In the race to work faster and smarter, employees across America are quietly adopting artificial intelligence (AI) tools their employers never approved, and managers are looking the other way.

A new survey reveals a troubling trend that could cost businesses far more than saved time. According to research conducted by Cybernews in August 2025, 59% of employees use unapproved AI tools at work. Among those workers, 75% admit to sharing potentially sensitive information such as employee data, customer details, and internal documents.

The practice, known as shadow AI, has created what security experts call a dangerous gray zone. Of employees using unapproved tools, 57% claim their direct managers actually support the practice, while another 16% say their managers simply don’t care.

“If employees use unapproved AI tools for work, there’s no way to know what kind of information is shared with them,” said Mantas Sabeckis, a security researcher at Cybernews. “Since tools like ChatGPT feel like you’re chatting with a friend, people forget that this data is actually shared with the company behind the chatbot.”
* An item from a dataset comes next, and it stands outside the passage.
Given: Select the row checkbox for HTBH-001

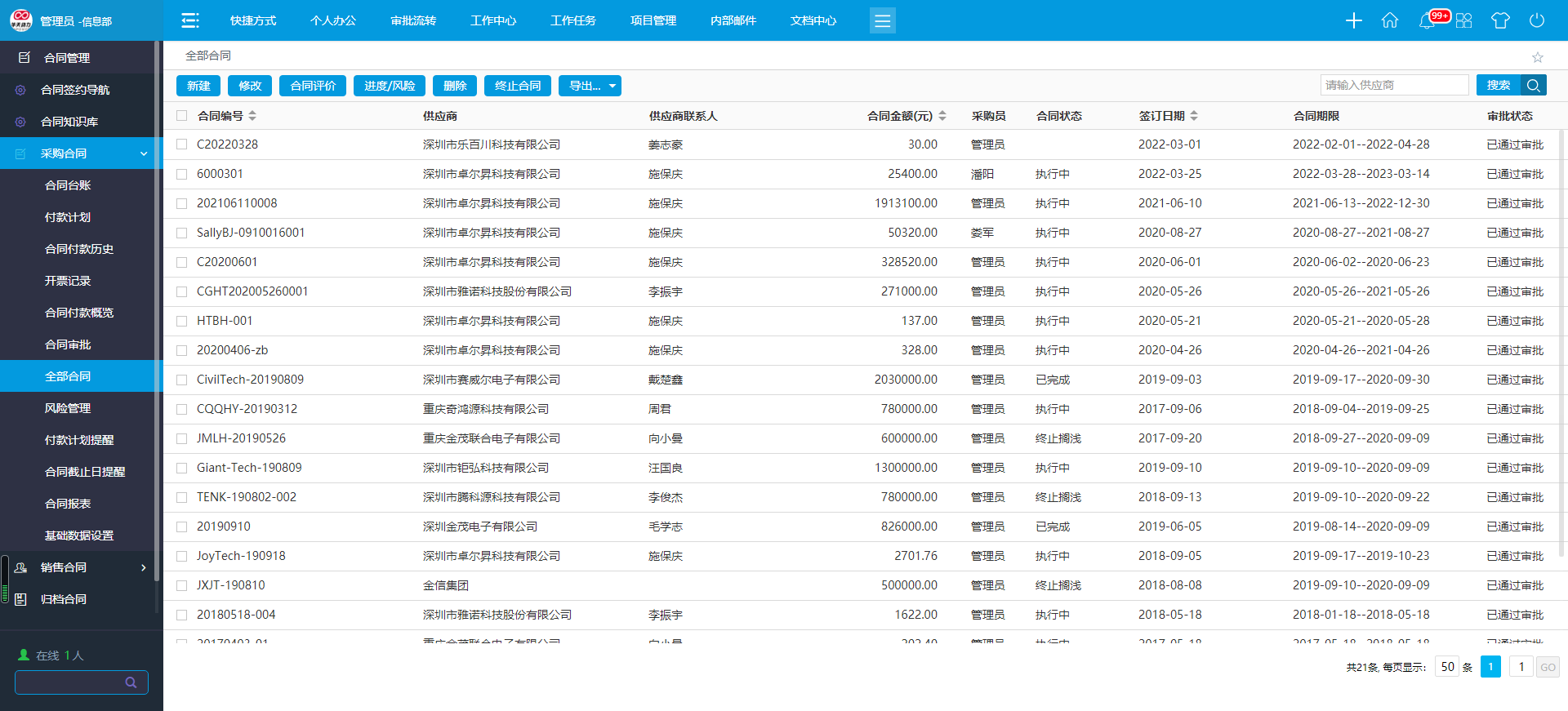Looking at the screenshot, I should tap(182, 321).
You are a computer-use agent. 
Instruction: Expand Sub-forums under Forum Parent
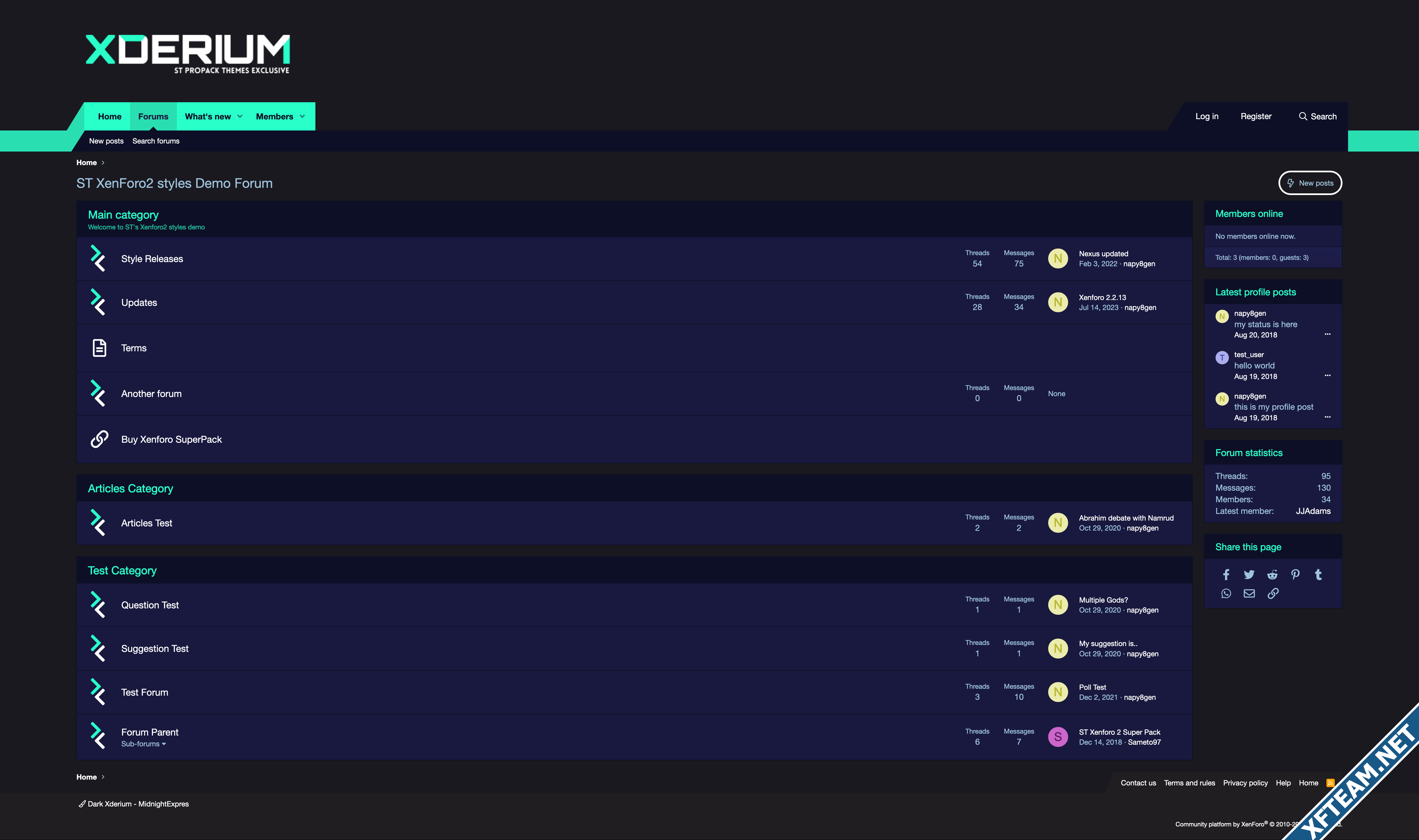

The risk is staggering. IBM Corp. recently found shadow AI can increase the cost of a data breach by an average of $670,000.

What makes this crisis particularly puzzling is that employees aren’t ignorant of the dangers: 89% said they understand risks associated with AI tools, with data security breaches being their top concern. Yet they use unapproved tools anyway.

Executives and senior managers are the worst offenders, with 93% admitting to using unauthorized AI at work.

What is more, institutional failures run deep. Nearly a quarter of companies don’t have any official policy regarding AI tool use at work. This absence of guidance leaves employees to make judgment calls on their own, with “faster” often winning out over “safer.”

“Shadow AI thrives in silence,” said Žilvinas Girėnas, head of product at nexos.ai. “When managers turn a blind eye and there’s no clear policy, employees assume it’s fine to use whatever tool gets the job done. That’s how sensitive data ends up in places it should never be.”

Survey participants were generally receptive to change. Only 57% said they would stop using unapproved tools following a data breach, suggesting that clear policies and approved alternatives might shift behavior before catastrophe strikes.

The path forward requires action at multiple levels: companies must establish clear AI policies, provide secure alternatives employees actually want to use, and leaders must model responsible behavior. Without intervention, the convenience of shadow AI will continue to quietly transform company data into a public liability, the survey concluded.